Adversarial pass: looks for counter-evidence, gaps, and missing information.

The scoring formula is locked: score = Σ(weight × confidence) × 100. No editorializing. No bonus points. The LLM sets confidence. Weights are fixed.

Grade bands

Score	Grade	Meaning
85–100	A	Strong evidence across all predicates
70–84	B	Good evidence with minor gaps
55–69	C	Mixed evidence, significant gaps
40–54	D	Weak evidence, multiple failing predicates
0–39	F	Insufficient evidence — document fails to demonstrate the criterion

Scientific basis: Bayes (1763), Cox (1946), Pearl (1988, 2000), Jaynes (2003).

Domains

A domain is a root hypothesis plus a set of weighted predicates. BayesCore ships with one built-in domain. All other domains are created via DNA extraction from your own artifacts.

task-output (built-in)

IS(output, verified)

The only built-in domain. Evaluates any structured text against eight universal soundness criteria — works on agent outputs, research notes, product specs, READMEs, security policies, contracts, and any other structured artifact.

Predicate	Weight	Question
central_claim	18%	Is the central claim or thesis explicitly and specifically stated in the document?
evidence_support	16%	Is the central claim supported by concrete, verifiable evidence present in the document?
scope_defined	14%	Is the intended audience, scope, or use case of the document clearly stated?
assumptions_stated	14%	Are the key assumptions underlying the argument or proposal made explicit?
success_criteria	12%	Are success criteria, desired outcomes, or measurable goals defined?
risks_acknowledged	12%	Are known risks, limitations, or failure modes explicitly acknowledged?
next_steps	8%	Is there a clear next step, recommendation, or call to action?
internal_consistency	6%	Is the argument internally consistent with no contradictory claims?

domain_key: task-output — use this key in API calls.

Custom Domains

Any structured text can become an evaluation domain.
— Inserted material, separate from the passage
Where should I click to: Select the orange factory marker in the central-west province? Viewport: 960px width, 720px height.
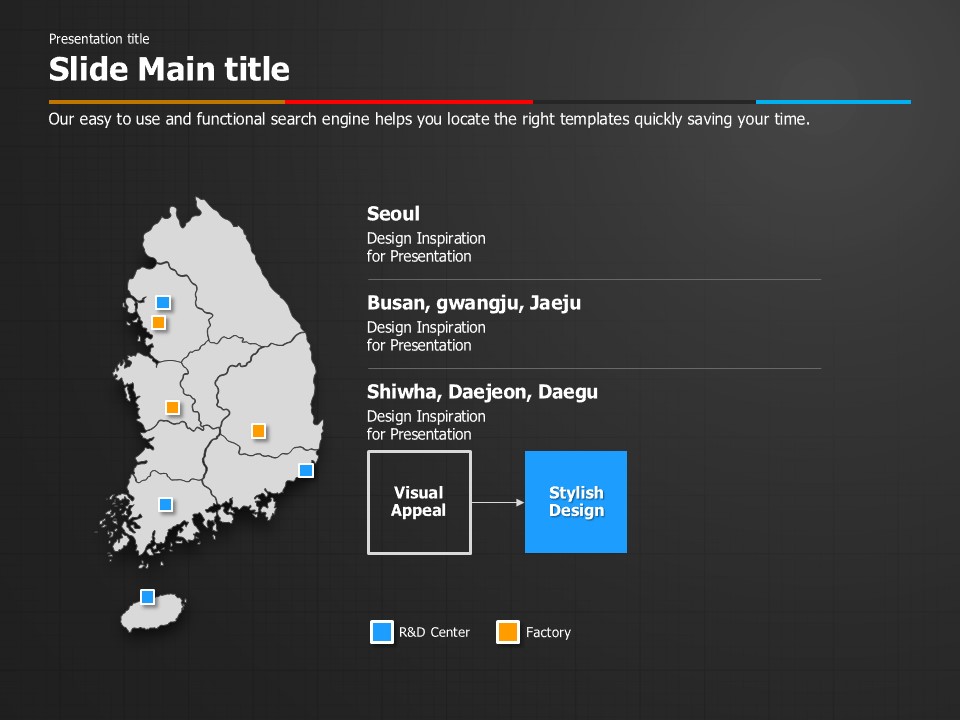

Drop an agent output — BayesCore extracts IS(output, verified). Drop a product spec — it extracts IS(product, claims_supported). The extracted domain is reusable: once extracted from one artifact, it applies to all artifacts of the same class.

Custom domains are identified by a share_uuid returned when the domain is saved. Pass this UUID as domain_key in API calls. Use GET /api/domains to list your saved domains and retrieve their UUIDs.

DNA extraction runs at temperature 0. The same class of artifact produces the same predicate structure on every extraction.

API Reference

POST/api/extract-dna

Extract evaluation DNA from any structured artifact. Returns a root hypothesis and ranked predicates. Run this first — the result can be saved as a reusable domain.

Request body

{
  "text": "Full text of the artifact..."
}

Response

{
  "name": "Grant Application Evaluation",
  "root_hypothesis": "IS(output, verified)",
  "predicates": [{ "question": "...", "importance": "critical" }]
}

importance values: critical, high, medium, low — converted to weights on save.

POST/api/scan

Run an evaluation on a document. Use task-output for the built-in domain, or a custom domain's share_uuid for user-created domains.

Request body

{
  "domain_key": "task-output",  // or custom share_uuid
  "document": "Full text of the artifact..."
}

Response

{
  "domain_key": "task-output",
  "score": 34,
  "grade": "F",
  "summary": "...",
  "findings": [...],
  "highest_leverage_gaps": [...]
}

Optional header: X-AIOS-API-Key: your-key

GET/api/domains

Returns the list of available domain manifests.

GET/api/state

Returns the most recent scan result per domain — score, grade, timestamp.

GET/api/history

Paginated scan history. Query param: ?page=1

Desktop App — Bayesian Kernel

The BayesCore desktop app runs a local Bayesian kernel — a five-module Python engine that implements the full Bayesian cycle: prior → likelihood → posterior → action → observe → update. The kernel is grounded in Bayes' theorem: P(H|E) = P(E|H) · P(H) / P(E).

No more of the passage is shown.